§ **What you will do**
Please copy out the listing below in full and exactly.

§ **Data for analysis**
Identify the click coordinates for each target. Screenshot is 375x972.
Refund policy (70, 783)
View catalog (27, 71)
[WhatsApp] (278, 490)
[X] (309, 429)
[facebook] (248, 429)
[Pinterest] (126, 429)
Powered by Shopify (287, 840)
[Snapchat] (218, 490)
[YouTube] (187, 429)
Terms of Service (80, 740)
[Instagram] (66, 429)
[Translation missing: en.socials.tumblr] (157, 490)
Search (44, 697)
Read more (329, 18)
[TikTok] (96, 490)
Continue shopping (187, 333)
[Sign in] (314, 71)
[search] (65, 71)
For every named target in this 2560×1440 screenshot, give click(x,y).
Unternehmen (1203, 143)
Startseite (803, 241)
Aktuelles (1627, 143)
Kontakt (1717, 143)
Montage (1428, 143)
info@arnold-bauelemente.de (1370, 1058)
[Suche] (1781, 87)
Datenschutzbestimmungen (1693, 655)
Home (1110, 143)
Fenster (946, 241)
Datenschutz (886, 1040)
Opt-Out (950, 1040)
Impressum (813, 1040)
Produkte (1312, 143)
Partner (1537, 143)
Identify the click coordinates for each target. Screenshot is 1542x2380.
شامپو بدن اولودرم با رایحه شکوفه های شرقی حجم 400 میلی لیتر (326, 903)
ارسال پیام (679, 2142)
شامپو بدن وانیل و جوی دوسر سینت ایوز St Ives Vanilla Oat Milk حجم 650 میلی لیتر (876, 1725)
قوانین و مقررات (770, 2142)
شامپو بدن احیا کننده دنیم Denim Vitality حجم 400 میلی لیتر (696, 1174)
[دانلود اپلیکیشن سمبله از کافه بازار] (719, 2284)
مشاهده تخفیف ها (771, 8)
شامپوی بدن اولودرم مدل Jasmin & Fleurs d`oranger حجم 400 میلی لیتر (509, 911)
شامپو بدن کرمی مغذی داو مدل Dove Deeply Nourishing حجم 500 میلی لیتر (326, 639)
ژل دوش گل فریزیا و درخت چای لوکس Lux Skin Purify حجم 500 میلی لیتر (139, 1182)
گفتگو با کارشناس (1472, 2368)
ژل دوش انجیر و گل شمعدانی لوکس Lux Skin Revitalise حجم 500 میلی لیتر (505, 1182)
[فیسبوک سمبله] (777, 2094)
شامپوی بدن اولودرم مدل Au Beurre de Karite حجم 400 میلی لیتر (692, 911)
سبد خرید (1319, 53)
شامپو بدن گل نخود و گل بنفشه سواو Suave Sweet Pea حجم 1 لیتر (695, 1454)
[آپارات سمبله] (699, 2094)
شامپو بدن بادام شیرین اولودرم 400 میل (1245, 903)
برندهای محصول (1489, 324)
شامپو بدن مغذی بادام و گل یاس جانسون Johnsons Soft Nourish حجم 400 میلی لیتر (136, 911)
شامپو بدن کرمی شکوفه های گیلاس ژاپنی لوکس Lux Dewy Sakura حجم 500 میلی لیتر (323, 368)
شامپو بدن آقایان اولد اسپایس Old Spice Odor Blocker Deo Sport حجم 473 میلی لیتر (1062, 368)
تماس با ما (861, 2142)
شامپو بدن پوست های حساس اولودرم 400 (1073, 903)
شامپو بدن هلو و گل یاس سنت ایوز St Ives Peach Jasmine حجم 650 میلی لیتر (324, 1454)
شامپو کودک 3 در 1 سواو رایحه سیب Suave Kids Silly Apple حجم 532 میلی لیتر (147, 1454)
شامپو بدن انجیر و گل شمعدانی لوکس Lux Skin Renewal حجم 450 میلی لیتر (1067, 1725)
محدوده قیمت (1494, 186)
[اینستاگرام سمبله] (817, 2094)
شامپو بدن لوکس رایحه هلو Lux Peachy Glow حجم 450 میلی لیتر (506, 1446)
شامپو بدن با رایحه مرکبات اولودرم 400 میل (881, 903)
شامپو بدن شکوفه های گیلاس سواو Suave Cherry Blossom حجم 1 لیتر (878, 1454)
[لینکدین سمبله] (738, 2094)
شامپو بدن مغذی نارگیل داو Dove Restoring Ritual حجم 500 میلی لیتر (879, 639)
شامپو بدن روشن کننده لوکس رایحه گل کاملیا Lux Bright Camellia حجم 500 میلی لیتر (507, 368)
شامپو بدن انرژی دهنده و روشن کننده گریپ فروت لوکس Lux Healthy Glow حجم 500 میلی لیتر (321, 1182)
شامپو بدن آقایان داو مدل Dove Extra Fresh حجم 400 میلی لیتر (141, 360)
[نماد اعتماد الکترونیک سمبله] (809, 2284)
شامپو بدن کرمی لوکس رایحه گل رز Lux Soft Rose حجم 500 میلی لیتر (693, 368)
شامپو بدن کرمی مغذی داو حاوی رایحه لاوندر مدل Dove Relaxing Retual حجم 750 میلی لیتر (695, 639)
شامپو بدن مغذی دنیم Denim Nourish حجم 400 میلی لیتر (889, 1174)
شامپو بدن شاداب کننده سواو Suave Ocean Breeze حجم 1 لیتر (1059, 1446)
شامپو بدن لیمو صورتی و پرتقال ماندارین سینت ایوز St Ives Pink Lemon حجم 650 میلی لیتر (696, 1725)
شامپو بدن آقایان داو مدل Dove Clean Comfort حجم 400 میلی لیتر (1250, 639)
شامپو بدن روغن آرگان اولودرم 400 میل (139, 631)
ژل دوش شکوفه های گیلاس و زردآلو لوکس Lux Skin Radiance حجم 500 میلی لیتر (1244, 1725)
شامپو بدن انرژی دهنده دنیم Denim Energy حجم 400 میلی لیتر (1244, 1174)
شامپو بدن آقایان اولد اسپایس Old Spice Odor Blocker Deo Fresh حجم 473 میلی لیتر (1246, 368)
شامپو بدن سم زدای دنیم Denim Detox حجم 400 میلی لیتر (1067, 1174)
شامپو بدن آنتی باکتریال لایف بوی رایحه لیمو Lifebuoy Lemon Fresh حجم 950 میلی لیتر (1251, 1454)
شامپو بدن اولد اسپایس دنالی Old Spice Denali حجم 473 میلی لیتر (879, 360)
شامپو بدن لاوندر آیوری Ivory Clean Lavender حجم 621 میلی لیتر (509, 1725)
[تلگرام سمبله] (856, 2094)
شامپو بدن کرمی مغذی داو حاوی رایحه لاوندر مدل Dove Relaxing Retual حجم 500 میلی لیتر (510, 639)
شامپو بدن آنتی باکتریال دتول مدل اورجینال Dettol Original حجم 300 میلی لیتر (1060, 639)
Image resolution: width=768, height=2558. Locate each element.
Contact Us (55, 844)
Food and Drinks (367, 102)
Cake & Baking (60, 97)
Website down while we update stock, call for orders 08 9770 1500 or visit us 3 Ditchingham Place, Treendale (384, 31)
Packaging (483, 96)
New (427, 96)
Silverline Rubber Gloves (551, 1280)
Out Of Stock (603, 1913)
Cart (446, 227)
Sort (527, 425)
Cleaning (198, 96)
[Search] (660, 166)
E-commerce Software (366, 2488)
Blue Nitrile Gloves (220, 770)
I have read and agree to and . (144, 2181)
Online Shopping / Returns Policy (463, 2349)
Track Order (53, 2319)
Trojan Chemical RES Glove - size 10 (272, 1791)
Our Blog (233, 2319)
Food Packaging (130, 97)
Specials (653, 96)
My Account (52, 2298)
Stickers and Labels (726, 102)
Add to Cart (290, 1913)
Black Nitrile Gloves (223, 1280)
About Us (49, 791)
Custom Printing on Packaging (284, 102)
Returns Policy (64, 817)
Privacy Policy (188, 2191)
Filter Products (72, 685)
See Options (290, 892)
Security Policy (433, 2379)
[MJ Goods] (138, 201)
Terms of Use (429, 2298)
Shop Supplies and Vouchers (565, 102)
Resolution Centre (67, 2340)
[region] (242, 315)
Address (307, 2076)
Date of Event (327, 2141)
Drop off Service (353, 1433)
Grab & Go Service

§ **Task response**
Identify the click coordinates for each target. Screenshot is 375x972.
Refund policy (70, 783)
View catalog (27, 71)
[WhatsApp] (278, 490)
[X] (309, 429)
[facebook] (248, 429)
[Pinterest] (126, 429)
Powered by Shopify (287, 840)
[Snapchat] (218, 490)
[YouTube] (187, 429)
Terms of Service (80, 740)
[Instagram] (66, 429)
[Translation missing: en.socials.tumblr] (157, 490)
Search (44, 697)
Read more (329, 18)
[TikTok] (96, 490)
Continue shopping (187, 333)
[Sign in] (314, 71)
[search] (65, 71)
For every named target in this 2560×1440 screenshot, give click(x,y).
Unternehmen (1203, 143)
Startseite (803, 241)
Aktuelles (1627, 143)
Kontakt (1717, 143)
Montage (1428, 143)
info@arnold-bauelemente.de (1370, 1058)
[Suche] (1781, 87)
Datenschutzbestimmungen (1693, 655)
Home (1110, 143)
Fenster (946, 241)
Datenschutz (886, 1040)
Opt-Out (950, 1040)
Impressum (813, 1040)
Produkte (1312, 143)
Partner (1537, 143)
Identify the click coordinates for each target. Screenshot is 1542x2380.
شامپو بدن اولودرم با رایحه شکوفه های شرقی حجم 400 میلی لیتر (326, 903)
ارسال پیام (679, 2142)
شامپو بدن وانیل و جوی دوسر سینت ایوز St Ives Vanilla Oat Milk حجم 650 میلی لیتر (876, 1725)
قوانین و مقررات (770, 2142)
شامپو بدن احیا کننده دنیم Denim Vitality حجم 400 میلی لیتر (696, 1174)
[دانلود اپلیکیشن سمبله از کافه بازار] (719, 2284)
مشاهده تخفیف ها (771, 8)
شامپوی بدن اولودرم مدل Jasmin & Fleurs d`oranger حجم 400 میلی لیتر (509, 911)
شامپو بدن کرمی مغذی داو مدل Dove Deeply Nourishing حجم 500 میلی لیتر (326, 639)
ژل دوش گل فریزیا و درخت چای لوکس Lux Skin Purify حجم 500 میلی لیتر (139, 1182)
گفتگو با کارشناس (1472, 2368)
ژل دوش انجیر و گل شمعدانی لوکس Lux Skin Revitalise حجم 500 میلی لیتر (505, 1182)
[فیسبوک سمبله] (777, 2094)
شامپوی بدن اولودرم مدل Au Beurre de Karite حجم 400 میلی لیتر (692, 911)
سبد خرید (1319, 53)
شامپو بدن گل نخود و گل بنفشه سواو Suave Sweet Pea حجم 1 لیتر (695, 1454)
[آپارات سمبله] (699, 2094)
شامپو بدن بادام شیرین اولودرم 400 میل (1245, 903)
برندهای محصول (1489, 324)
شامپو بدن مغذی بادام و گل یاس جانسون Johnsons Soft Nourish حجم 400 میلی لیتر (136, 911)
شامپو بدن کرمی شکوفه های گیلاس ژاپنی لوکس Lux Dewy Sakura حجم 500 میلی لیتر (323, 368)
شامپو بدن آقایان اولد اسپایس Old Spice Odor Blocker Deo Sport حجم 473 میلی لیتر (1062, 368)
تماس با ما (861, 2142)
شامپو بدن پوست های حساس اولودرم 400 (1073, 903)
شامپو بدن هلو و گل یاس سنت ایوز St Ives Peach Jasmine حجم 650 میلی لیتر (324, 1454)
شامپو کودک 3 در 1 سواو رایحه سیب Suave Kids Silly Apple حجم 532 میلی لیتر (147, 1454)
شامپو بدن انجیر و گل شمعدانی لوکس Lux Skin Renewal حجم 450 میلی لیتر (1067, 1725)
محدوده قیمت (1494, 186)
[اینستاگرام سمبله] (817, 2094)
شامپو بدن لوکس رایحه هلو Lux Peachy Glow حجم 450 میلی لیتر (506, 1446)
شامپو بدن با رایحه مرکبات اولودرم 400 میل (881, 903)
شامپو بدن شکوفه های گیلاس سواو Suave Cherry Blossom حجم 1 لیتر (878, 1454)
[لینکدین سمبله] (738, 2094)
شامپو بدن مغذی نارگیل داو Dove Restoring Ritual حجم 500 میلی لیتر (879, 639)
شامپو بدن روشن کننده لوکس رایحه گل کاملیا Lux Bright Camellia حجم 500 میلی لیتر (507, 368)
شامپو بدن انرژی دهنده و روشن کننده گریپ فروت لوکس Lux Healthy Glow حجم 500 میلی لیتر (321, 1182)
شامپو بدن آقایان داو مدل Dove Extra Fresh حجم 400 میلی لیتر (141, 360)
[نماد اعتماد الکترونیک سمبله] (809, 2284)
شامپو بدن کرمی لوکس رایحه گل رز Lux Soft Rose حجم 500 میلی لیتر (693, 368)
شامپو بدن کرمی مغذی داو حاوی رایحه لاوندر مدل Dove Relaxing Retual حجم 750 میلی لیتر (695, 639)
شامپو بدن مغذی دنیم Denim Nourish حجم 400 میلی لیتر (889, 1174)
شامپو بدن شاداب کننده سواو Suave Ocean Breeze حجم 1 لیتر (1059, 1446)
شامپو بدن لیمو صورتی و پرتقال ماندارین سینت ایوز St Ives Pink Lemon حجم 650 میلی لیتر (696, 1725)
شامپو بدن آقایان داو مدل Dove Clean Comfort حجم 400 میلی لیتر (1250, 639)
شامپو بدن روغن آرگان اولودرم 400 میل (139, 631)
ژل دوش شکوفه های گیلاس و زردآلو لوکس Lux Skin Radiance حجم 500 میلی لیتر (1244, 1725)
شامپو بدن انرژی دهنده دنیم Denim Energy حجم 400 میلی لیتر (1244, 1174)
شامپو بدن آقایان اولد اسپایس Old Spice Odor Blocker Deo Fresh حجم 473 میلی لیتر (1246, 368)
شامپو بدن سم زدای دنیم Denim Detox حجم 400 میلی لیتر (1067, 1174)
شامپو بدن آنتی باکتریال لایف بوی رایحه لیمو Lifebuoy Lemon Fresh حجم 950 میلی لیتر (1251, 1454)
شامپو بدن اولد اسپایس دنالی Old Spice Denali حجم 473 میلی لیتر (879, 360)
شامپو بدن لاوندر آیوری Ivory Clean Lavender حجم 621 میلی لیتر (509, 1725)
[تلگرام سمبله] (856, 2094)
شامپو بدن کرمی مغذی داو حاوی رایحه لاوندر مدل Dove Relaxing Retual حجم 500 میلی لیتر (510, 639)
شامپو بدن آنتی باکتریال دتول مدل اورجینال Dettol Original حجم 300 میلی لیتر (1060, 639)
Image resolution: width=768, height=2558. Locate each element.
Contact Us (55, 844)
Food and Drinks (367, 102)
Cake & Baking (60, 97)
Website down while we update stock, call for orders 08 9770 1500 or visit us 3 Ditchingham Place, Treendale (384, 31)
Packaging (483, 96)
New (427, 96)
Silverline Rubber Gloves (551, 1280)
Out Of Stock (603, 1913)
Cart (446, 227)
Sort (527, 425)
Cleaning (198, 96)
[Search] (660, 166)
E-commerce Software (366, 2488)
Blue Nitrile Gloves (220, 770)
I have read and agree to and . (144, 2181)
Online Shopping / Returns Policy (463, 2349)
Track Order (53, 2319)
Trojan Chemical RES Glove - size 10 (272, 1791)
Our Blog (233, 2319)
Food Packaging (130, 97)
Specials (653, 96)
My Account (52, 2298)
Stickers and Labels (726, 102)
Add to Cart (290, 1913)
Black Nitrile Gloves (223, 1280)
About Us (49, 791)
Custom Printing on Packaging (284, 102)
Returns Policy (64, 817)
Privacy Policy (188, 2191)
Filter Products (72, 685)
See Options (290, 892)
Security Policy (433, 2379)
[MJ Goods] (138, 201)
Terms of Use (429, 2298)
Shop Supplies and Vouchers (565, 102)
Resolution Centre (67, 2340)
[region] (242, 315)
Address (307, 2076)
Date of Event (327, 2141)
Drop off Service (353, 1433)
Grab & Go Service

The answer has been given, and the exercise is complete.